Your output should be the lines from the one with "At what coordinates" through the last line of the records below, exactly as written, minus the pictures.

··· Supplied records ···

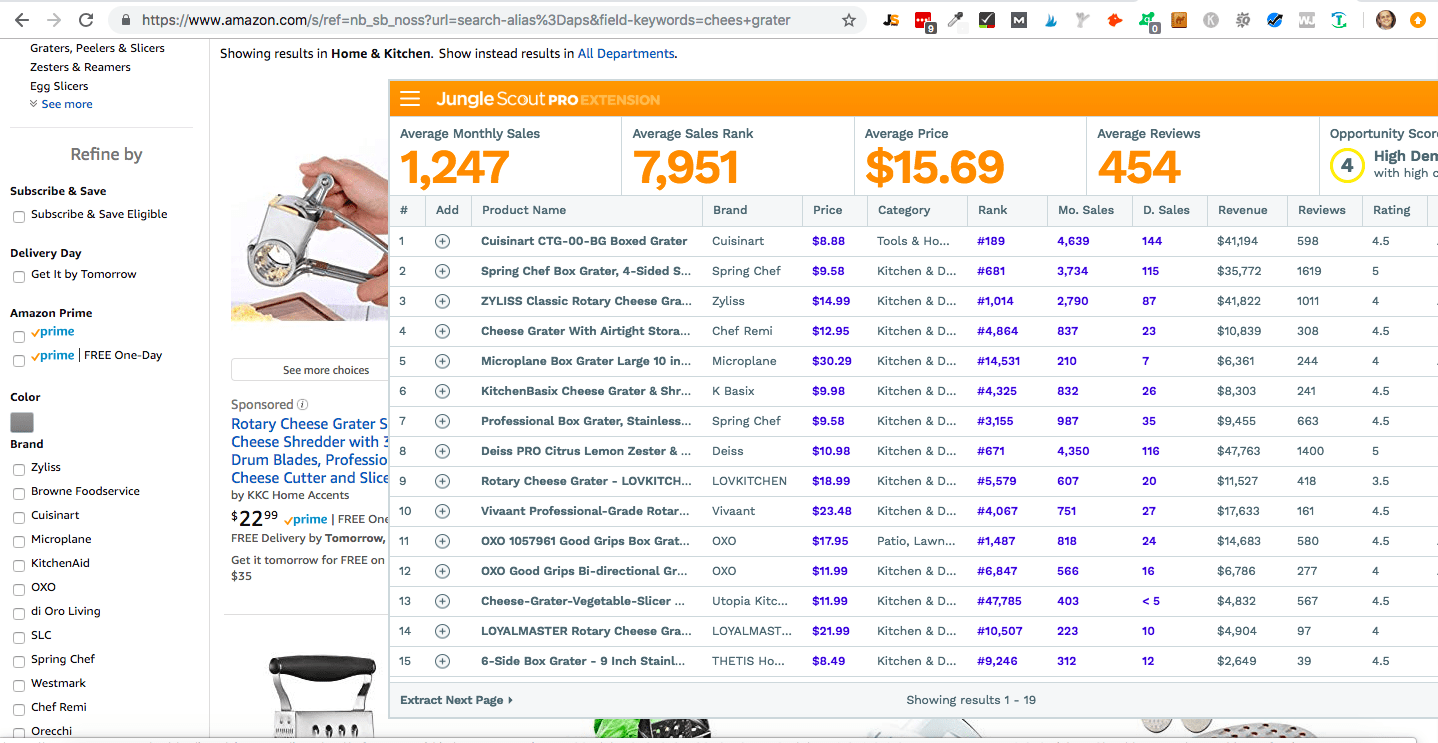1438x743 pixels.
Task: Tick the Zyliss brand checkbox
Action: (19, 469)
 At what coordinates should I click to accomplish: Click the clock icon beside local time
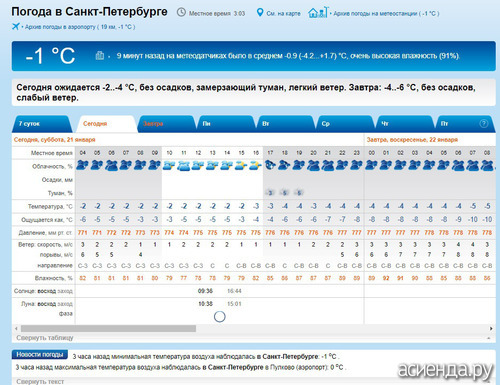coord(181,13)
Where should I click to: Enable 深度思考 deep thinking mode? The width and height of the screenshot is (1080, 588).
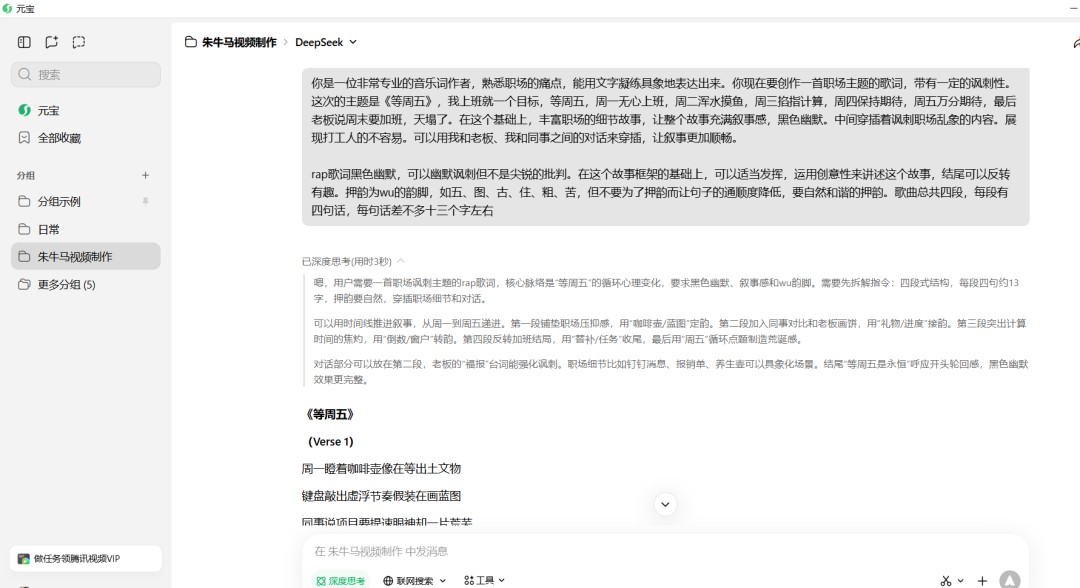[339, 580]
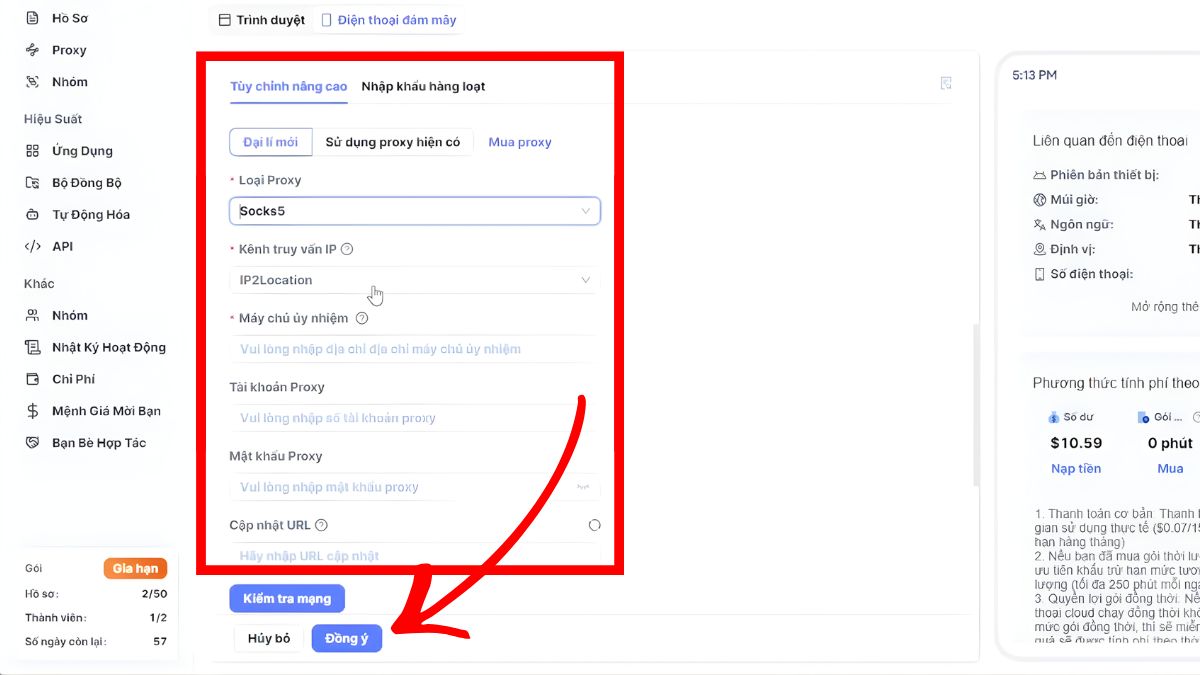This screenshot has width=1200, height=675.
Task: Click the Máy chủ ủy nhiệm input field
Action: coord(414,348)
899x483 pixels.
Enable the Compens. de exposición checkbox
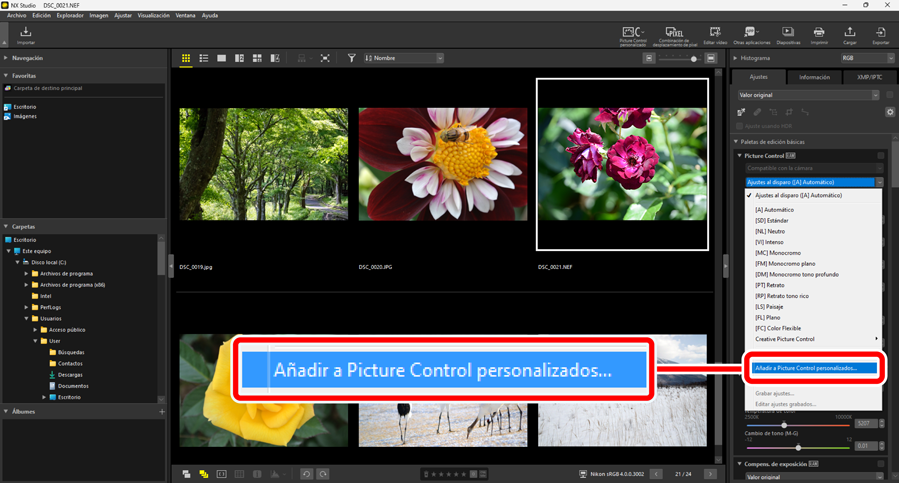point(881,464)
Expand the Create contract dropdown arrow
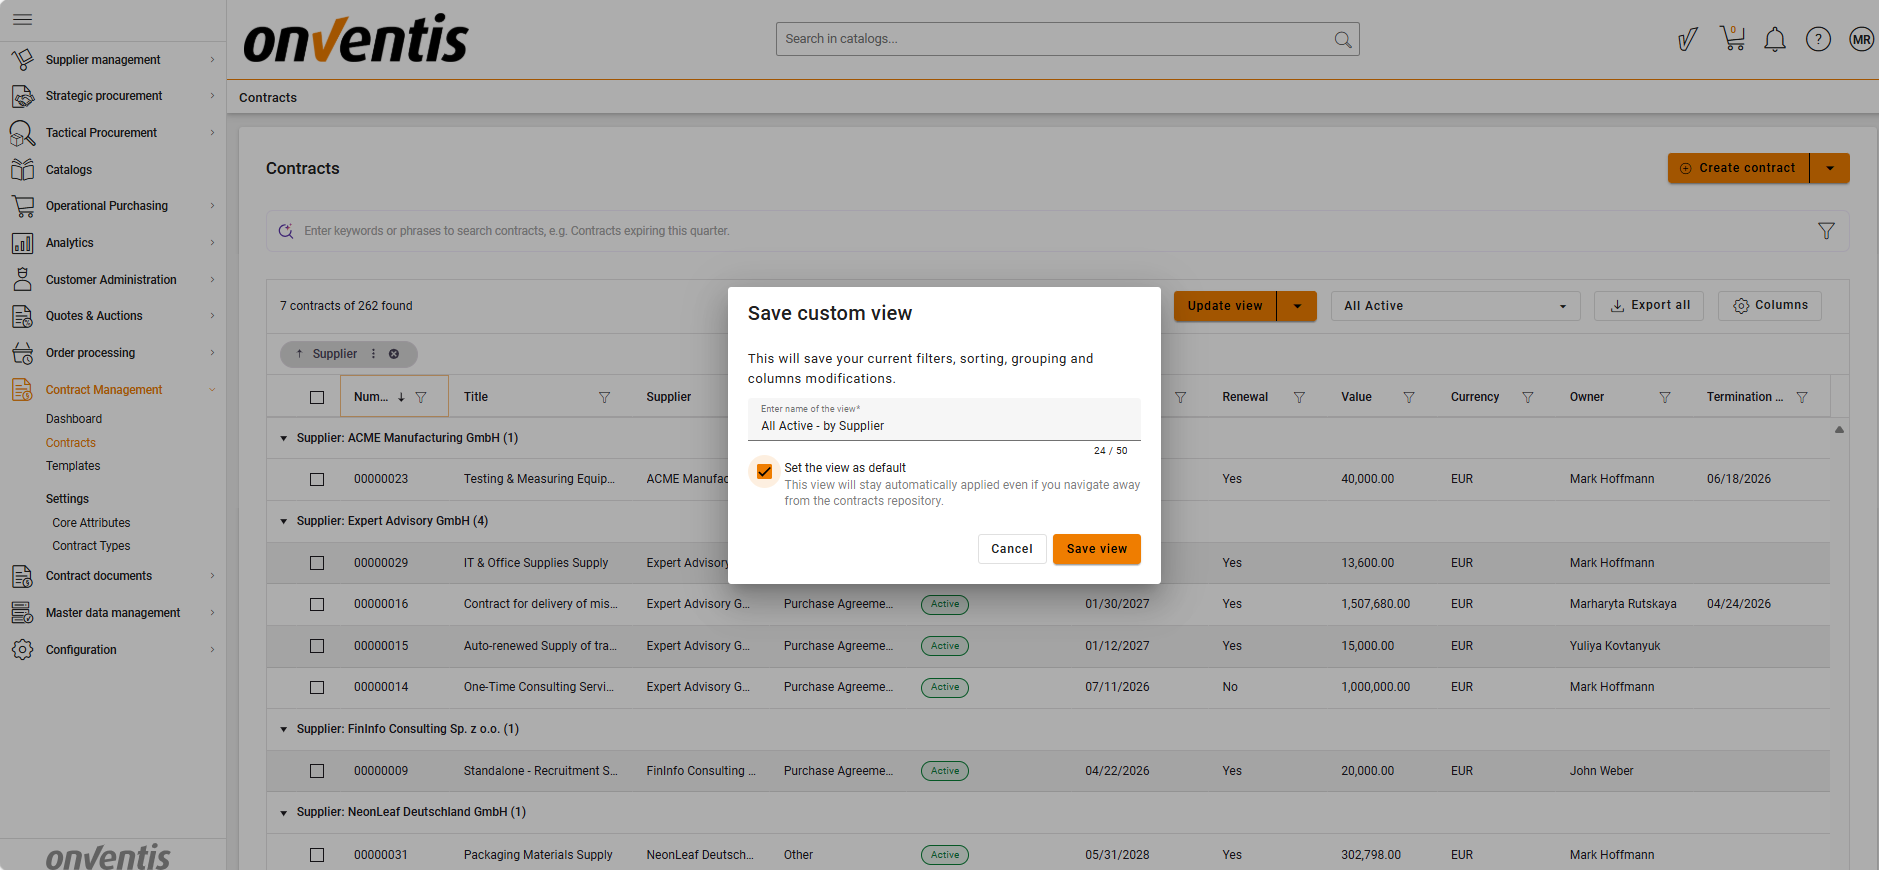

···

### Worked solution
 At what coordinates should I click to accomplish: Click the clock icon beside local time
coord(181,13)
Where should I click to: Enable 深度思考 deep thinking mode? The width and height of the screenshot is (1080, 588).
[339, 580]
This screenshot has width=1200, height=675.
Task: Click the Máy chủ ủy nhiệm input field
Action: coord(414,348)
899x483 pixels.
Enable the Compens. de exposición checkbox
point(881,464)
Expand the Create contract dropdown arrow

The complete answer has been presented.